Backing Up and Recovering An Entire System

This will describe the process in which a backup of the operating system is restored to a box. This is only the Operating System and not the data. There are three scenarios that can take place when thinking about backing up a system.

1. Backing up system A and restoring to system A

2. Backing up system A and restoring to system B (where system B in identical in hardware)

3. Backing up system A and restoring to system C (where system C is different hardware)

Scenario 1 and 2 can be done with relative ease. The backup process can be automated and require little technical expertise. While the restore process will require a person to know a little about the system, the instructions can be well documented with step by step instructions. I will quickly describe the process of completing these tasks and go over what definitely does not work.

What does NOT work

Copying files from one system to another will not work whether the copying method is cpio, tar, or backup. This includes copying files from drive A to backup media (this could be a tape drive or another disk drive), remove drive A and replace it with a New drive, format the New drive, slice the New drive, copy the boot program to the New drive, and finally restore the files from the backup media to the New drive. This will not work. You can not restore an AT&T operating system this way. I have been on the phone with many support people at AT&T, and they all confirm that this can not be done. I emphasize this because companies like IBM and HP has a very simple backup and recover procedure where AT&T does not. I have spoken with Raj, Vaughan, and Dave Tenneson at AT&T about these procedures. These procedures are documented in chapter 8 of the AT&T Admin. guide but are not supported when creating a boot device.

I am hoping that Coke's direct AT&T contact, Jean Spencer, will be able to enlighten us on any procedures (most likely undocumented) that involve copying files to restore an operating system. I will be meeting with her on Thursday to discuss these issues.

What DOES work

You can do a complete device dump of the boot drive and restore that image on another drive. A device dump is performed by the unix command dd and does a bit by bit copy of any device. You can make an exact mirror image of the boot drive and copy that image to another drive. The only problem with this scenario is when your original drive is bigger than your new destination drive. Obviously your boot image will be larger than the new drive and there will be data loss. This process seems simple enough and is actually a pretty reliable method for backups under scenario's 1 & 2.

Why perform backups?

We have backups for one main reason and that is to prevent data loss in the event of a system failure. The definition of a system failure is the key to a successful Backup & Recover program. The definition of a system failure basically could be one of the following:

1. Software failure - files are removed, data corruption

2. Disk Drive failure - data or operating system drive goes belly up.

3. Hardware Component failure - the mother board dies, controller failure, memory bad, etc.

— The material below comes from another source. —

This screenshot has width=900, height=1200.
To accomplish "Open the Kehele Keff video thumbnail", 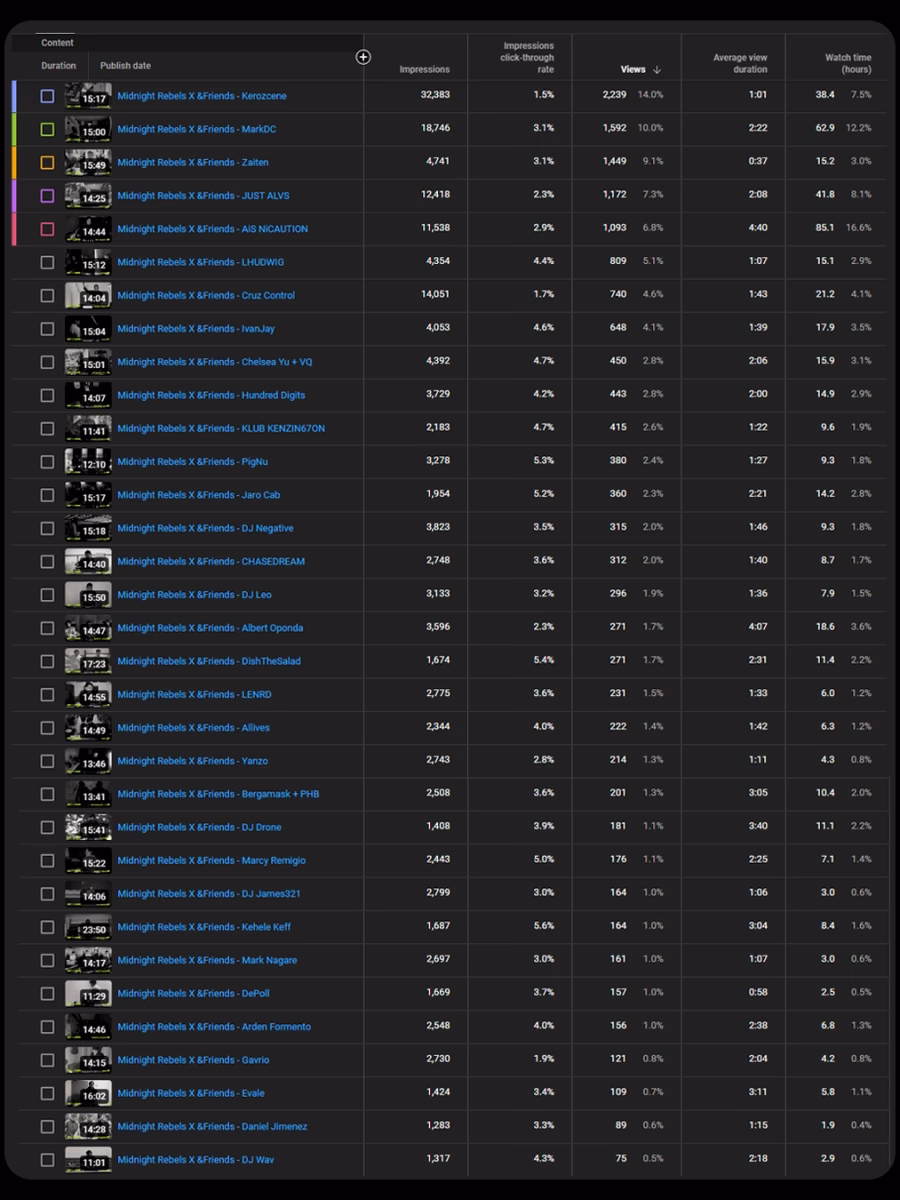I will [88, 927].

4. Facility failure - power is lost to building, fire, place is blown up

Backup tapes solve the first two system failure definitions, Software & Disk Drive. Disk mirroring is performed on some systems and in either failure case, you can quickly restore data by either the mirrored disk or backup media. The main idea is that your system remains up and no data has to be exchanged to another system for recovery. In fact, the backup and recovery procedure using a device dump works extremely well under these to cases. The problems with the above procedures only start when you try to recover a system that was caused by the last two failures, Hardware Component and Facility.

You are attempting to backup a system, operating system and all applications, and restore that data onto a completely different box. This technique would not be the recommended way of performing a restore for the following reasons. The most obvious reason is different hardware. Different pieces of hardware require different software device drivers and configuration files. This would not be acceptable and would cause many problems such as kernel panics & memory dumps (I know this because I have tried). Wanting to restore to a completely different piece of hardware with relative ease is out of the question unless the system hardware itself is an exact duplicate of the original system hardware. In the real world under a Hardware Component Failure, you probably would not try to restore to another system anyway. I say this because by the time you get your tapes out of the vault, find the backup system, restore the Operating System, configure new disk arrays, restore data, and fine tune the network parameters, I bet you'll have the new part in house and installed by then. And your original system will be up and running within 24 hours or at the most 48 hours.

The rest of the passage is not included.